Arbeitnehmerinnen und Arbeitnehmer, die eine variable Vergütung erhalten, sollten darauf achten, dass ihre Zielvorgaben rechtzeitig festgelegt werden. Nach einem aktuellen Urteil des Bundesarbeitsgerichts (BAG) vom 19. Februar 2025 (10 AZR 57/24) kann eine verspätete Zielsetzung grundsätzlich dazu führen, dass der Arbeitnehmer oder die Arbeitnehmerin einen Anspruch nach § 280 Abs. 1, Abs. 3 BGB i.V.m. § 283 S. 1 BGB auf Schadensersatz statt der Leistung geltend machen kann.
Im entschiedenen Fall musste der Arbeitgeber die Ziele laut Betriebsvereinbarung spätestens bis zum 1. März des jeweiligen Jahres festlegen. Tatsächlich setzte er diese jedoch erst im Oktober. Das BAG entschied: Eine so späte Festlegung ist unwirksam, da sie ihre steuernde und motivierende Funktion verliert. Wer seine Leistung nicht an klaren Vorgaben ausrichten kann, darf dadurch nicht benachteiligt werden. Wichtig zu betonen ist, dass für Arbeitnehmer und Arbeitnehmerinnen keine Pflicht besteht, die Zielvorgabe aktiv einzufordern oder auf eine fristgerechte Festlegung zu drängen. Die Verantwortung liegt allein beim Arbeitgeber.
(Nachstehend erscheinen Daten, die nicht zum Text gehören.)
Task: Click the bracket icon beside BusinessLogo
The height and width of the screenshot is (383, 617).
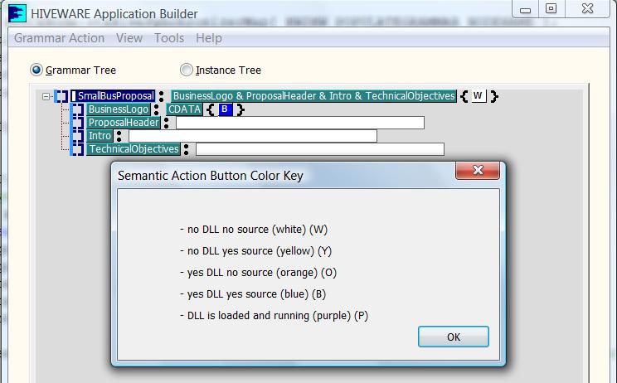Action: tap(77, 109)
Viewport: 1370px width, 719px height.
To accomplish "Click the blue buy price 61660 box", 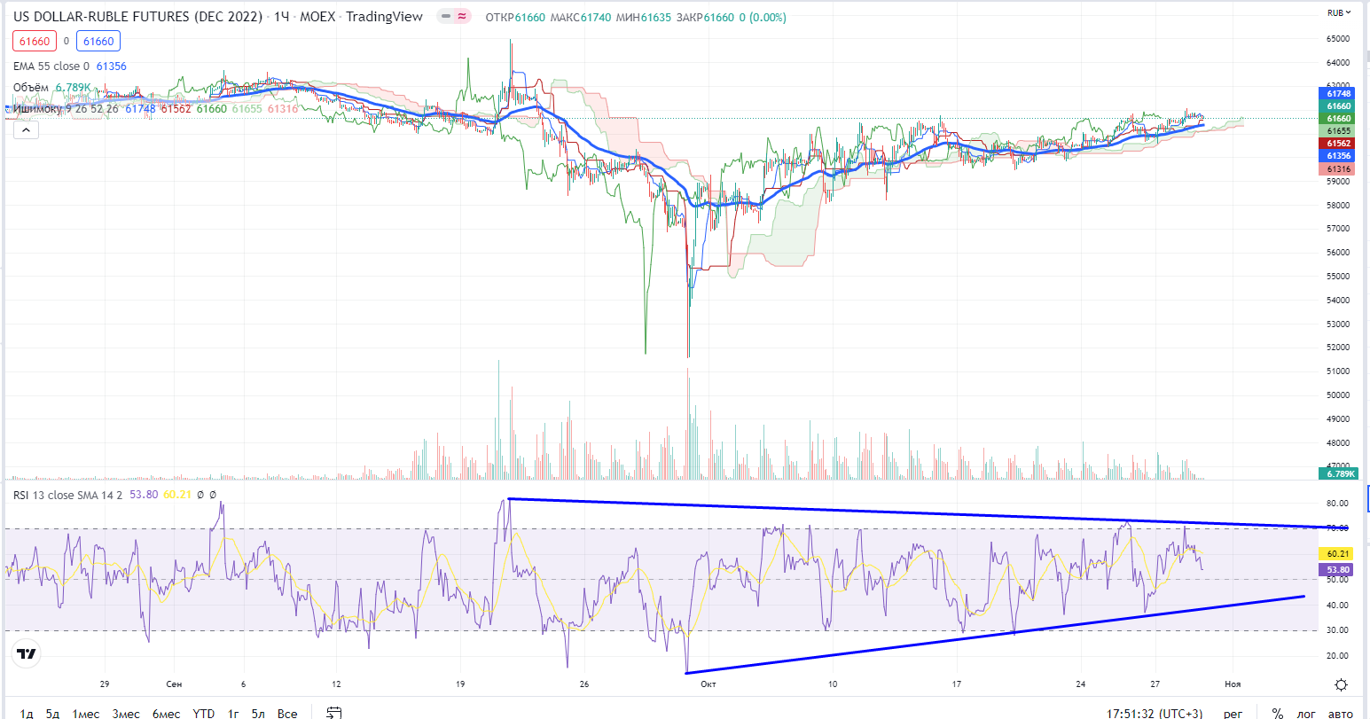I will click(98, 41).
Bei einer unterlassenen oder verspäteten Zielvorgabe des Arbeitgebers scheidet mithin ein Mitverschulden des Arbeitnehmers oder der Arbeitnehmerinnen wegen fehlender Mitwirkung regelmäßig aus, weil allein der Arbeitgeber die Initiativlast für die Vorgabe der Ziele trägt. Anders verhält es sich jedoch bei Zielvereinbarungen.
Das Bundesarbeitsgericht hat mit seinem Urteil vom 3. Juli 2024 (10 AZR 171/23) die unterscheidenden Merkmale fest definiert. Bei Zielvereinbarungen sind nach der vertraglichen Regelung die Ziele, von deren Erfüllung die erfolgsabhängige variable Vergütung abhängt, von den Arbeitsvertragsparteien gemeinsam festzulegen.
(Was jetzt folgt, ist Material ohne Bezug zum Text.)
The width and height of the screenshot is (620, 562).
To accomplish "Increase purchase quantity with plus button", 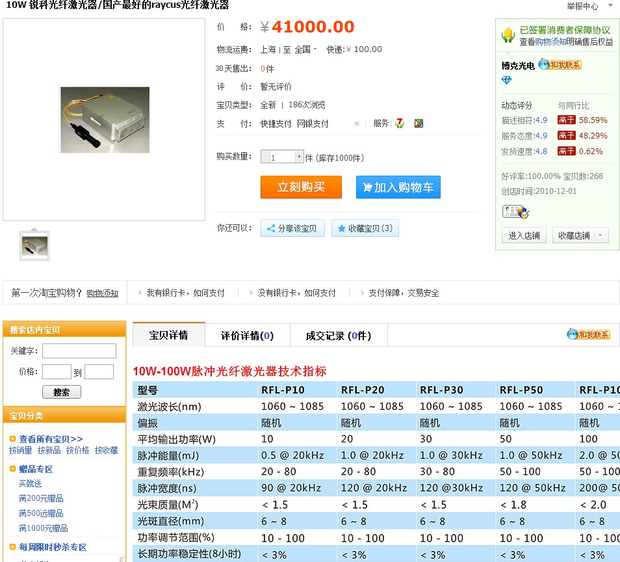I will [299, 157].
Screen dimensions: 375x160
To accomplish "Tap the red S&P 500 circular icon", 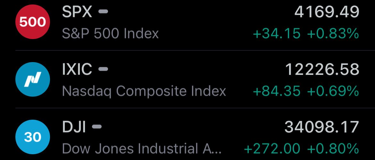I will 32,22.
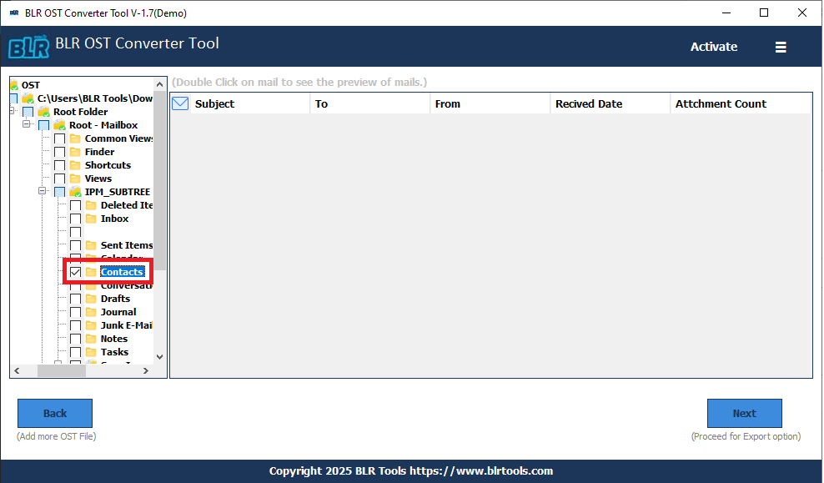Click the Notes folder icon
The height and width of the screenshot is (483, 824).
tap(91, 339)
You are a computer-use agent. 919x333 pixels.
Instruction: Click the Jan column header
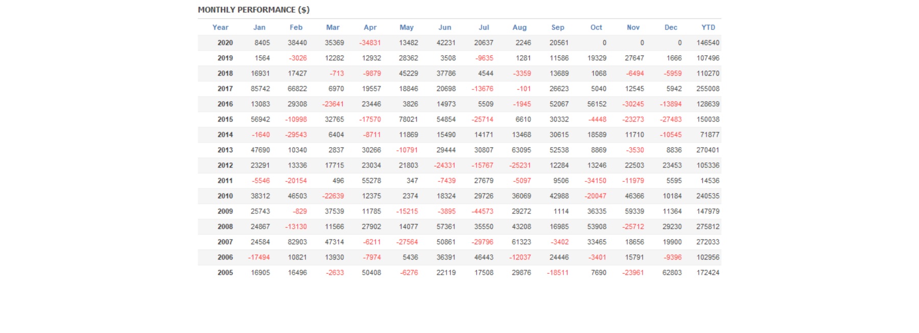coord(259,28)
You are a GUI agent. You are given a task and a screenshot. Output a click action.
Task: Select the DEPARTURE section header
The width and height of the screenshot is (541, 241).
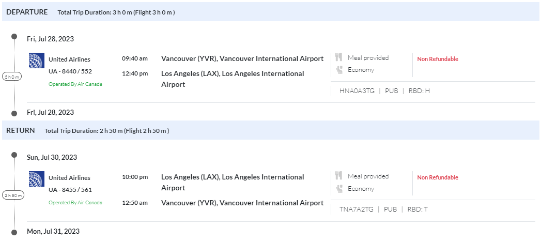click(x=27, y=12)
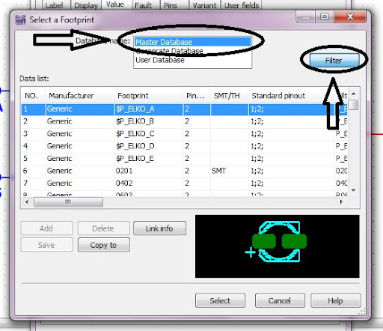383x331 pixels.
Task: Click the Link info button
Action: (159, 228)
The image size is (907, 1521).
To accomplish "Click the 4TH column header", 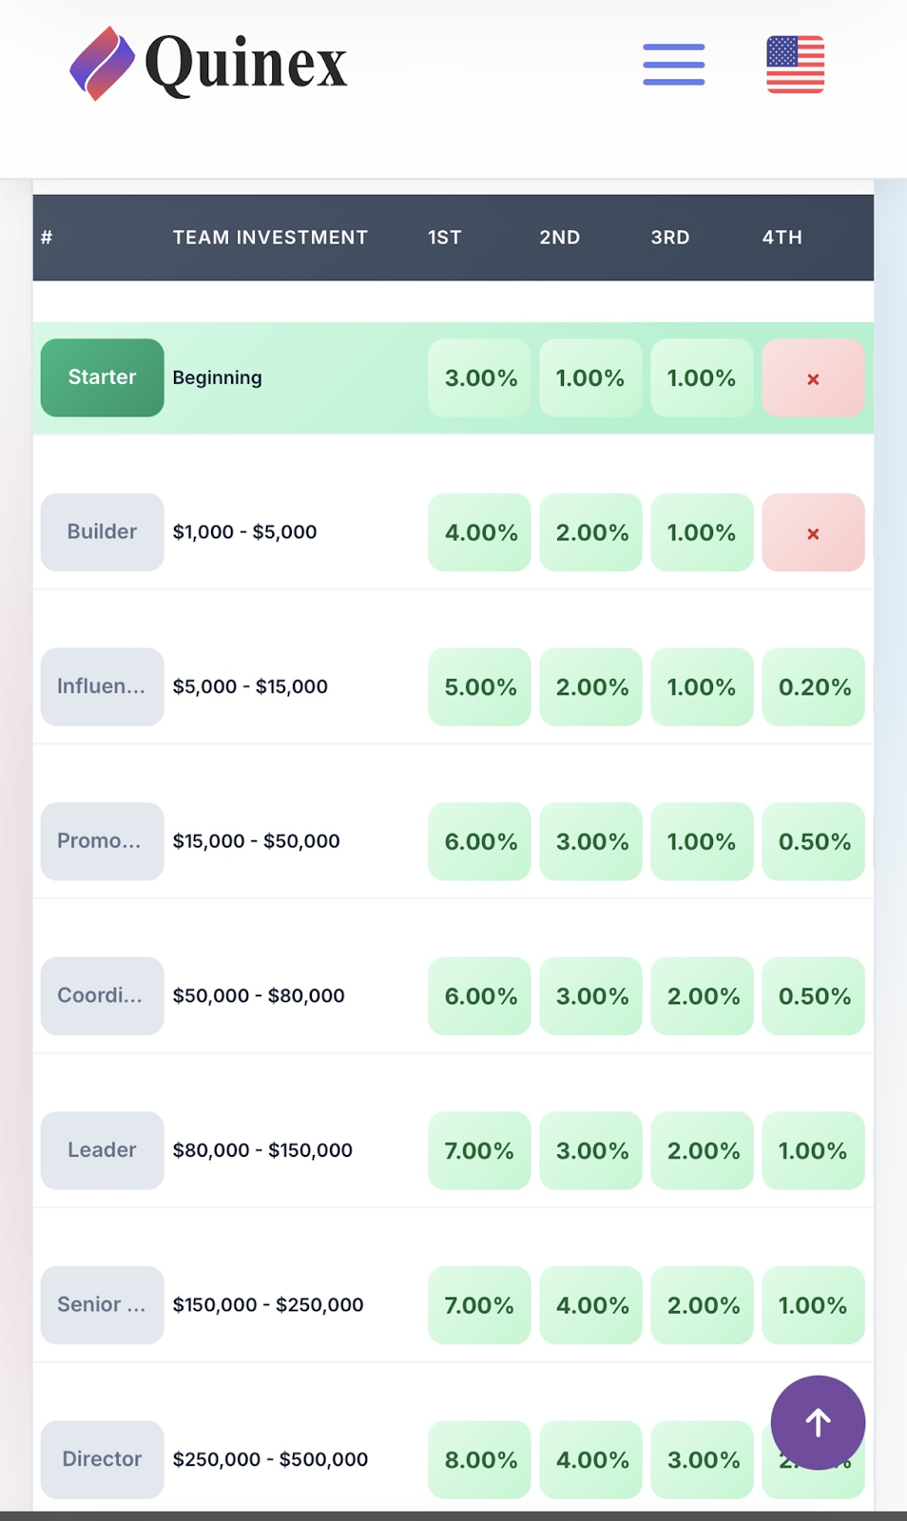I will [782, 238].
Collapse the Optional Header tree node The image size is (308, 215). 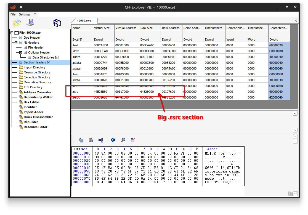[21, 52]
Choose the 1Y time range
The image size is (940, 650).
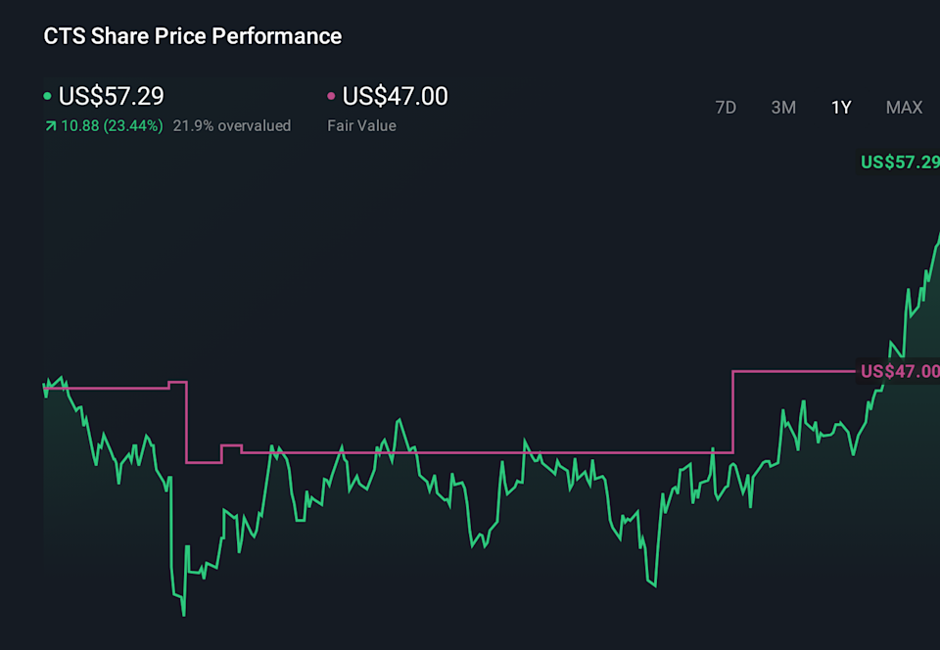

Hingegen werden Zielvorgaben allein vom Arbeitgeber getroffen, dem dafür ein einseitiges Leistungsbestimmungsrecht im Sinne des § 315 Abs. 1 BGB eingeräumt wird. Wird die Zielsetzung zu spät oder gar nicht vorgenommen, können Arbeitnehmerinnen und Arbeitnehmer verlangen, dass sie so gestellt werden, als hätten sie alle vereinbarten Ziele erreicht.
In der Praxis bedeutet das: Der Arbeitgeber muss die volle Bonuszahlung leisten und zwar auch wenn die verspätet festgelegten Ziele nicht erreicht wurden. Wer von einer verspäteten Zielvorgabe betroffen ist, sollte dies dokumentieren und sich auf das Urteil des BAG berufen. Falls der Arbeitgeber sich weigert, die variable Vergütung in voller Höhe zu zahlen, kann sich eine rechtliche Prüfung lohnen. Besonders wichtig ist dies für Mitarbeitende in leitenden Positionen oder mit leistungsabhängiger Bezahlung, da Verzögerungen hier erhebliche finanzielle Nachteile mit sich bringen können.
Das Urteil stärkt die Rechte von Arbeitnehmerinnen und Arbeitnehmern und macht deutlich, dass Arbeitgeber sich an klare Fristen halten müssen. Wer eine Zielvorgabe hat, sollte darauf achten, dass sie rechtzeitig getroffen wird und bei Versäumnissen nicht davor zurückschrecken, die volle Vergütung einzufordern.